[BEGIN EXCERPT]

- 18°10′01″N 88°34′00″W﻿ / ﻿18.16687°N 88.56666°W
- Periods: Preceramic
- Cultures: Palaeoindian; Mayan;
- Location: Orange Walk, Belize
- Region: Yucatan Peninsula

= Pulltrouser Swamp =

Archaeological site in northern Belize

Pulltrouser Swamp is a wetland area located in northern Belize, between the New River (Belize) and Hondo River (Belize). This area contains numerous archaeological sites belonging to the Maya civilization, the most studied features of which are the raised field structures. Three of these sites, called Raised-Field Site I, Raised-Field Site 2, and Raised-Field site 3, were excavated by archaeologists B.L. Turner and Peter D. Harrison.

[END EXCERPT]

According to the Pulltrouser Swamp text, which two rivers is the wetland located between? The data that comes next isn't needed.

[BEGIN DATA PROVIDED]

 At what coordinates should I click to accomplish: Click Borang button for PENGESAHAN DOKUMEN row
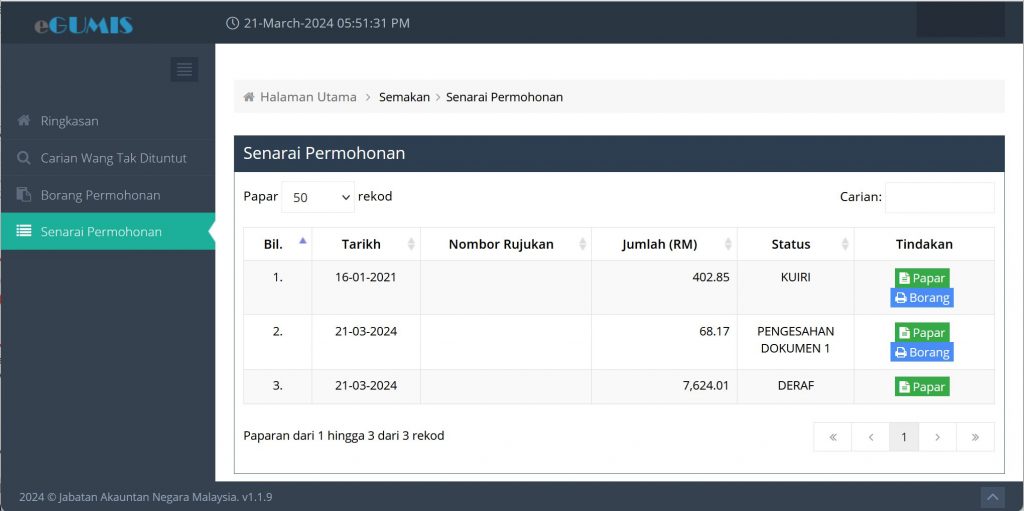tap(921, 352)
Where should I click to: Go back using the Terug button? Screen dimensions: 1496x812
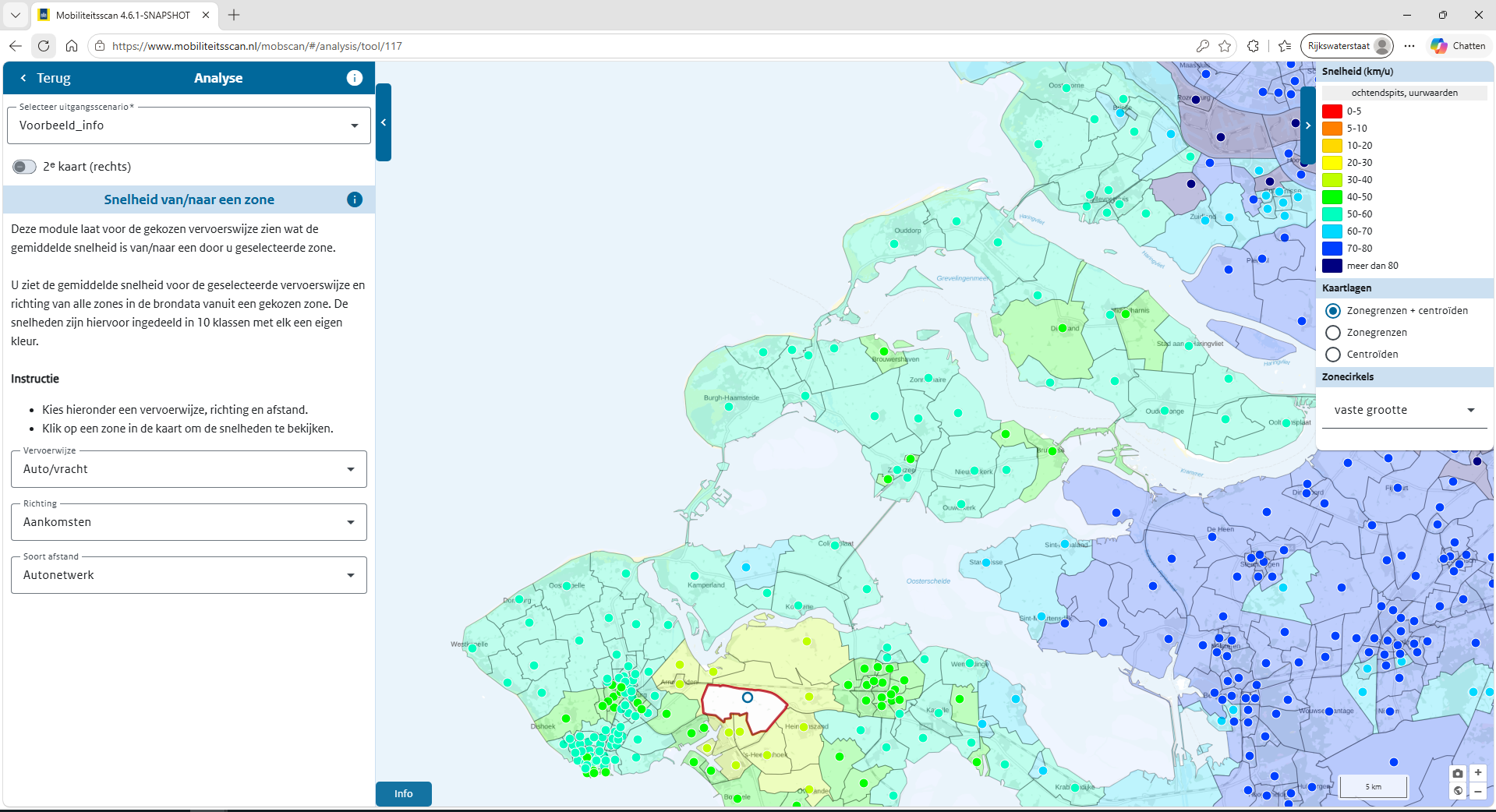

[END DATA PROVIDED]

## SOLUTION TO THIS PROBLEM
The New River and the Hondo River.